This post was originally published here.
The community has been on a Kubernetes multi-cluster journey since 2015 and we’ve learned a lot along the way. As we approach KubeCon North America in San Diego, I’d like to reflect on how we got to where we are today, its origins and what the SIG is aiming for.
A short note on Kubernetes
Kubernetes started as a container orchestrator, building upon the fast-gained popularity of Docker, the containerization tool responsible for making it super easy and thus popular to build, run, and distribute containers. Other similar open source orchestration projects started around the same time as Kubernetes, Cloud Foundry and Mesos being the most notable ones. One can argue that the other projects had varying goals, either focused on or should be placed in a different space. For example, that Mesos is a generic scheduler. Nevertheless, I think they have always been direct competitors.
Kubernetes evolved as the clear winner, becoming not only one of the most successful open source projects of all times, but also the de-facto container orchestration platform across the industry. Quoting the kubernetes.iodocumentation it has precisely evolved into a “system for automating deployment, scaling and management of containerized applications,” being adopted by all major cloud vendors who also offer additional features and functionalities around their managed offerings.

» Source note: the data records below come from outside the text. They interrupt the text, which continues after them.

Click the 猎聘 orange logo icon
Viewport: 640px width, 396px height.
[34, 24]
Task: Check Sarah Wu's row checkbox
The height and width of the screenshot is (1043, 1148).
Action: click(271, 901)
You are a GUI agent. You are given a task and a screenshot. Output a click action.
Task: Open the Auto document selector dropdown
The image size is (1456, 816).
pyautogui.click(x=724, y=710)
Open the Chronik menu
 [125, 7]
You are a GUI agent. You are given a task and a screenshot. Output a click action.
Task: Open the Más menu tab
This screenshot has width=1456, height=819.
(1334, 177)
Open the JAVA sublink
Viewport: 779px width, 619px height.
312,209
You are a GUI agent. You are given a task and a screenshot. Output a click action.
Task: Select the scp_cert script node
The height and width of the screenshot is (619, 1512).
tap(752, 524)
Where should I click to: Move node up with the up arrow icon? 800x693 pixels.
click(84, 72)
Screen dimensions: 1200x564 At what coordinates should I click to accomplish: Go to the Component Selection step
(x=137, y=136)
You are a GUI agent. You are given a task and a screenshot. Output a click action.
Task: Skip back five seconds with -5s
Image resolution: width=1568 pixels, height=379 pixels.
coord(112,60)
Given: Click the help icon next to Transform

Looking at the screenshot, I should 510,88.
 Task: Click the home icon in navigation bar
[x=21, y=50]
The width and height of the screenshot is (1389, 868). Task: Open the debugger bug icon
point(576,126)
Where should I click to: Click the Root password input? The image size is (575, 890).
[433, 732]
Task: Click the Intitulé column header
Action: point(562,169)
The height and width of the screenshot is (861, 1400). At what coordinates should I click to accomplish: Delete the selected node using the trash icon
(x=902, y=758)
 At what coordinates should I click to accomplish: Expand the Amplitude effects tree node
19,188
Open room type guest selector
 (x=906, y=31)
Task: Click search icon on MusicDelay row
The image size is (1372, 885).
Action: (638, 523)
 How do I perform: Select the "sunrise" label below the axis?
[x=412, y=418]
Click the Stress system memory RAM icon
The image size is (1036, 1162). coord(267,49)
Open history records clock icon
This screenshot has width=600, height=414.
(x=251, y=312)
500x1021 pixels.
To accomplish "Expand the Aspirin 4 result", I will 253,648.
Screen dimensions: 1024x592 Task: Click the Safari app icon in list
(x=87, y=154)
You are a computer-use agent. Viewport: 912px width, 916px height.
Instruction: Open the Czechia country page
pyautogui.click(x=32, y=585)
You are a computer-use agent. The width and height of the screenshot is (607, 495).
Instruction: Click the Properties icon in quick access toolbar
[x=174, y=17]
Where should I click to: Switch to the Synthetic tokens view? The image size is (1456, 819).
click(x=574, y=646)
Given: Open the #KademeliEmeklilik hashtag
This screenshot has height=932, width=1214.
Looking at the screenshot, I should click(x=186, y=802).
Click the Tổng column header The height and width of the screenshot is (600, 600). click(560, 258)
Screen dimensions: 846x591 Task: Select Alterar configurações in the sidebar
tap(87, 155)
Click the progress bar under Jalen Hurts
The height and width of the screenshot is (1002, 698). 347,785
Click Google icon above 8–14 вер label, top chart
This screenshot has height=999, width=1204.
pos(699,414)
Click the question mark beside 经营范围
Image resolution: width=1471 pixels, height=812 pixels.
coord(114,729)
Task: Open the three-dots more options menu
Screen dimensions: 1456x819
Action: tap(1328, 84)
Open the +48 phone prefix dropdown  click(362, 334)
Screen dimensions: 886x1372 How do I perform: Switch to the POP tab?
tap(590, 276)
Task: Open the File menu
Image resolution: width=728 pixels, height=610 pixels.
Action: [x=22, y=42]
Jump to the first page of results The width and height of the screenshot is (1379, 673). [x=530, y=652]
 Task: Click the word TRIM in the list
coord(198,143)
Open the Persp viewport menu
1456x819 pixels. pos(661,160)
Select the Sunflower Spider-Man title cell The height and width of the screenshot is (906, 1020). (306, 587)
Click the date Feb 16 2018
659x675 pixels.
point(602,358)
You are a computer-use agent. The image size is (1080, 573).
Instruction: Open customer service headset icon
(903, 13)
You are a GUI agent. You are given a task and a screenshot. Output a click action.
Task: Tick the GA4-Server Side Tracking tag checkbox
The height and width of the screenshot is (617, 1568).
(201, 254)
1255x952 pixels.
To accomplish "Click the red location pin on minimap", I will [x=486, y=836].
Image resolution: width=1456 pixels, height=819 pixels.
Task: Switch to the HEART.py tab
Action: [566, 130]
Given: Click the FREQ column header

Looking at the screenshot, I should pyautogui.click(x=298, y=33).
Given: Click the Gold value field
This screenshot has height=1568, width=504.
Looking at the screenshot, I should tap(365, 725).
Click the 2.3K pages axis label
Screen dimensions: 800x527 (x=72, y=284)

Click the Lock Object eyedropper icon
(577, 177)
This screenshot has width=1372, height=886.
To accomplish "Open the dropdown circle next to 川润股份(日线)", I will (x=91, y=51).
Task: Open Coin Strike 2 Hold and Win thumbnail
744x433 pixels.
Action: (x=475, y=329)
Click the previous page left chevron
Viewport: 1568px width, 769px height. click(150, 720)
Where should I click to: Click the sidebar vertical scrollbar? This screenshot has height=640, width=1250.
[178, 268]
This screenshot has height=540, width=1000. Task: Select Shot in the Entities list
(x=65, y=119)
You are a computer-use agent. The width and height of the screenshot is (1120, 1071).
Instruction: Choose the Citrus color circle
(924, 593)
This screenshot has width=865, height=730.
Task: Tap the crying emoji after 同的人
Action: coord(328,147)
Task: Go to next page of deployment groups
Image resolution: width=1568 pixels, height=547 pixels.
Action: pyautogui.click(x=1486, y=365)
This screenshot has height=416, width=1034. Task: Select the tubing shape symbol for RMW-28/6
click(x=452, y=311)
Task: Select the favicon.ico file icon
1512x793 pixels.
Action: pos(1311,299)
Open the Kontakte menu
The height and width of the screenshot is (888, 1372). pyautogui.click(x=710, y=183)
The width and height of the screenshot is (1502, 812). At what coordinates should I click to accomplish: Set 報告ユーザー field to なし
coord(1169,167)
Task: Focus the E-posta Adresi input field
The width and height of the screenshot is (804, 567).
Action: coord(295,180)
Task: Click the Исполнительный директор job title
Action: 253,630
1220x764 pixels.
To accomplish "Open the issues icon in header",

Kubernetes works around the concept of a cluster, a pool of resources grouped together via virtual machines or physical machines, aka nodes/hosts, which can run containerized workloads. It lets you manage this pool of resources or the cluster efficiently and easily, while also defining and providing an easy mechanism to deploy and manage the lifecycle of your containerized application on this pool. It additionally defines the mechanisms of networking, storage, scaling, upgrading and discovering the deployed applications. Under the hood it can orchestrate replicas of the same application across multiple nodes/hosts while allowing the same nodes/hosts also to be shared by different applications.
Going beyond a single cluster
This blog however is about multiple Kubernetes clusters. When is a single cluster not sufficient? Why would one even need multiple clusters? The original paperintroducing the concept of a uniform multi-cluster control plane aka “Ubernetes” did a very good job at highlighting the major reasons for multiple clusters. Those reasons still hold true today. The next section will list most of the use cases that are relevant for Kubernetes, building on those listed in this paper.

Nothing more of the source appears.